Entries must be copied exactly, with nothing left out.

_Items from a dataset_
▬▬▬▬▬▬▬▬▬▬

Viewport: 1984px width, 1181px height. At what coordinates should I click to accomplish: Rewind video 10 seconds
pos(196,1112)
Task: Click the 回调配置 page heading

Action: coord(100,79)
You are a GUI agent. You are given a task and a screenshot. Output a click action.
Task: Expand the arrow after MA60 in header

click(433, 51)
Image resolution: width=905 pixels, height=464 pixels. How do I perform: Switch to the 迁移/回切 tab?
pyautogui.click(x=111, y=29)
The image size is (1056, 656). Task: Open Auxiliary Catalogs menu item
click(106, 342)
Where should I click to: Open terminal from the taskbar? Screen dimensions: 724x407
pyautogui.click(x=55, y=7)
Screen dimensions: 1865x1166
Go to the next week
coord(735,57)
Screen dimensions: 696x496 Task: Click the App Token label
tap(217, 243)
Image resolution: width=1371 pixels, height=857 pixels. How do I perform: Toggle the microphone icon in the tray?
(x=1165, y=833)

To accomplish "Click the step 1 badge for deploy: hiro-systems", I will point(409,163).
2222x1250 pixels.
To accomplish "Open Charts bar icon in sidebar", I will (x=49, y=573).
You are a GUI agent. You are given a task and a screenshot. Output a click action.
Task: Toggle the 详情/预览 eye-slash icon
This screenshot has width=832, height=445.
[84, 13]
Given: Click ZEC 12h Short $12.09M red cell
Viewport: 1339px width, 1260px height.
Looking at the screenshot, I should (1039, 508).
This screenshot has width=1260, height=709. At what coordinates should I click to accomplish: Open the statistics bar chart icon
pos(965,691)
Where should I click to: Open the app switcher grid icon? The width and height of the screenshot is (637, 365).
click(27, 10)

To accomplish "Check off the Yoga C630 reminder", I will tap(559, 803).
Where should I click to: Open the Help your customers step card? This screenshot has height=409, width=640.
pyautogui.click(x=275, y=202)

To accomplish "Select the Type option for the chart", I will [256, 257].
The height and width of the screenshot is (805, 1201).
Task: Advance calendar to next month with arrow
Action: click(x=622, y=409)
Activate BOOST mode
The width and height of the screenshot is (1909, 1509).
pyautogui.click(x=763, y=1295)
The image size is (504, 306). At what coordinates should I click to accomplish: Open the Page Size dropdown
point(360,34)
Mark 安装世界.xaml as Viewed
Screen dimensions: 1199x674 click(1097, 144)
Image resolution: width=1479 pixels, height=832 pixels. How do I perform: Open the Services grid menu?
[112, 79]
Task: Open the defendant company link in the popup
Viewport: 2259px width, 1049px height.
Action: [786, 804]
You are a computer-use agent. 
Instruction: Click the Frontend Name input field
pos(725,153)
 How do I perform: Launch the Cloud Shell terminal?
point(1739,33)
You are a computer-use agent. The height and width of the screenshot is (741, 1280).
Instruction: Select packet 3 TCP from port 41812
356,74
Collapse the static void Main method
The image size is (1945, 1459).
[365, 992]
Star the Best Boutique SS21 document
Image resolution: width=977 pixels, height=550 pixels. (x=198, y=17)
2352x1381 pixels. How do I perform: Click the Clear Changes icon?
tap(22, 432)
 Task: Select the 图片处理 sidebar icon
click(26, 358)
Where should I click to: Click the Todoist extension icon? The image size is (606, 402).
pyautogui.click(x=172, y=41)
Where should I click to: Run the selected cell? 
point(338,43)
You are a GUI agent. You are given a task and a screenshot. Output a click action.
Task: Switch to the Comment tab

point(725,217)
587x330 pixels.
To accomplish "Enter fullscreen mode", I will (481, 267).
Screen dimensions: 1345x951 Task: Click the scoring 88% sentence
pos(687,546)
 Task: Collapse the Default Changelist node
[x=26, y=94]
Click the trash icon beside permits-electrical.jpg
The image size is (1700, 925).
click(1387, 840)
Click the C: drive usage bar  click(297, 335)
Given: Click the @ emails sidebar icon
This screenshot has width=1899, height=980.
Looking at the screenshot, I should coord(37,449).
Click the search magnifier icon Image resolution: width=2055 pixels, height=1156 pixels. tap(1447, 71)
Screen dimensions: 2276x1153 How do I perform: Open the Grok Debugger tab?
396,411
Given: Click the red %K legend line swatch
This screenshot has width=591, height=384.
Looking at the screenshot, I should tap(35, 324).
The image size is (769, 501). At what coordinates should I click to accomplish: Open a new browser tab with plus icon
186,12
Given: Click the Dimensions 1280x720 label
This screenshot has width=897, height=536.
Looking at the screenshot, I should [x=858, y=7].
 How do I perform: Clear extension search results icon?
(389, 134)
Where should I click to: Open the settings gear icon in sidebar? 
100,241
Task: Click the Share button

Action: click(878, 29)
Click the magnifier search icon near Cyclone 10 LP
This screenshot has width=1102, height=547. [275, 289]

▬▬▬▬▬▬▬▬▬▬

_Result of the exercise_
Viewport: 1984px width, 1181px height. At what coordinates should I click to accomplish: Rewind video 10 seconds
pos(196,1112)
Task: Click the 回调配置 page heading

Action: coord(100,79)
You are a GUI agent. You are given a task and a screenshot. Output a click action.
Task: Expand the arrow after MA60 in header

click(433, 51)
Image resolution: width=905 pixels, height=464 pixels. How do I perform: Switch to the 迁移/回切 tab?
pyautogui.click(x=111, y=29)
The image size is (1056, 656). Task: Open Auxiliary Catalogs menu item
click(106, 342)
Where should I click to: Open terminal from the taskbar? Screen dimensions: 724x407
pyautogui.click(x=55, y=7)
Screen dimensions: 1865x1166
Go to the next week
coord(735,57)
Screen dimensions: 696x496 Task: Click the App Token label
tap(217, 243)
Image resolution: width=1371 pixels, height=857 pixels. How do I perform: Toggle the microphone icon in the tray?
(x=1165, y=833)

To accomplish "Click the step 1 badge for deploy: hiro-systems", I will point(409,163).
2222x1250 pixels.
To accomplish "Open Charts bar icon in sidebar", I will (x=49, y=573).
You are a GUI agent. You are given a task and a screenshot. Output a click action.
Task: Toggle the 详情/预览 eye-slash icon
This screenshot has width=832, height=445.
[84, 13]
Given: Click ZEC 12h Short $12.09M red cell
Viewport: 1339px width, 1260px height.
Looking at the screenshot, I should (1039, 508).
This screenshot has width=1260, height=709. At what coordinates should I click to accomplish: Open the statistics bar chart icon
pos(965,691)
Where should I click to: Open the app switcher grid icon? The width and height of the screenshot is (637, 365).
click(27, 10)

To accomplish "Check off the Yoga C630 reminder", I will tap(559, 803).
Where should I click to: Open the Help your customers step card? This screenshot has height=409, width=640.
pyautogui.click(x=275, y=202)

To accomplish "Select the Type option for the chart", I will [256, 257].
The height and width of the screenshot is (805, 1201).
Task: Advance calendar to next month with arrow
Action: click(x=622, y=409)
Activate BOOST mode
The width and height of the screenshot is (1909, 1509).
pyautogui.click(x=763, y=1295)
The image size is (504, 306). At what coordinates should I click to accomplish: Open the Page Size dropdown
point(360,34)
Mark 安装世界.xaml as Viewed
Screen dimensions: 1199x674 click(1097, 144)
Image resolution: width=1479 pixels, height=832 pixels. How do I perform: Open the Services grid menu?
[112, 79]
Task: Open the defendant company link in the popup
Viewport: 2259px width, 1049px height.
Action: [786, 804]
You are a computer-use agent. 
Instruction: Click the Frontend Name input field
pos(725,153)
 How do I perform: Launch the Cloud Shell terminal?
point(1739,33)
You are a computer-use agent. The height and width of the screenshot is (741, 1280).
Instruction: Select packet 3 TCP from port 41812
356,74
Collapse the static void Main method
The image size is (1945, 1459).
[365, 992]
Star the Best Boutique SS21 document
Image resolution: width=977 pixels, height=550 pixels. (x=198, y=17)
2352x1381 pixels. How do I perform: Click the Clear Changes icon?
tap(22, 432)
 Task: Select the 图片处理 sidebar icon
click(26, 358)
Where should I click to: Click the Todoist extension icon? The image size is (606, 402).
pyautogui.click(x=172, y=41)
Where should I click to: Run the selected cell? 
point(338,43)
You are a GUI agent. You are given a task and a screenshot. Output a click action.
Task: Switch to the Comment tab

point(725,217)
587x330 pixels.
To accomplish "Enter fullscreen mode", I will (481, 267).
Screen dimensions: 1345x951 Task: Click the scoring 88% sentence
pos(687,546)
 Task: Collapse the Default Changelist node
[x=26, y=94]
Click the trash icon beside permits-electrical.jpg
The image size is (1700, 925).
click(1387, 840)
Click the C: drive usage bar  click(297, 335)
Given: Click the @ emails sidebar icon
This screenshot has width=1899, height=980.
Looking at the screenshot, I should coord(37,449).
Click the search magnifier icon Image resolution: width=2055 pixels, height=1156 pixels. tap(1447, 71)
Screen dimensions: 2276x1153 How do I perform: Open the Grok Debugger tab?
396,411
Given: Click the red %K legend line swatch
This screenshot has width=591, height=384.
Looking at the screenshot, I should tap(35, 324).
The image size is (769, 501). At what coordinates should I click to accomplish: Open a new browser tab with plus icon
186,12
Given: Click the Dimensions 1280x720 label
This screenshot has width=897, height=536.
Looking at the screenshot, I should [x=858, y=7].
 How do I perform: Clear extension search results icon?
(389, 134)
Where should I click to: Open the settings gear icon in sidebar? 
100,241
Task: Click the Share button

Action: click(878, 29)
Click the magnifier search icon near Cyclone 10 LP
This screenshot has width=1102, height=547. [275, 289]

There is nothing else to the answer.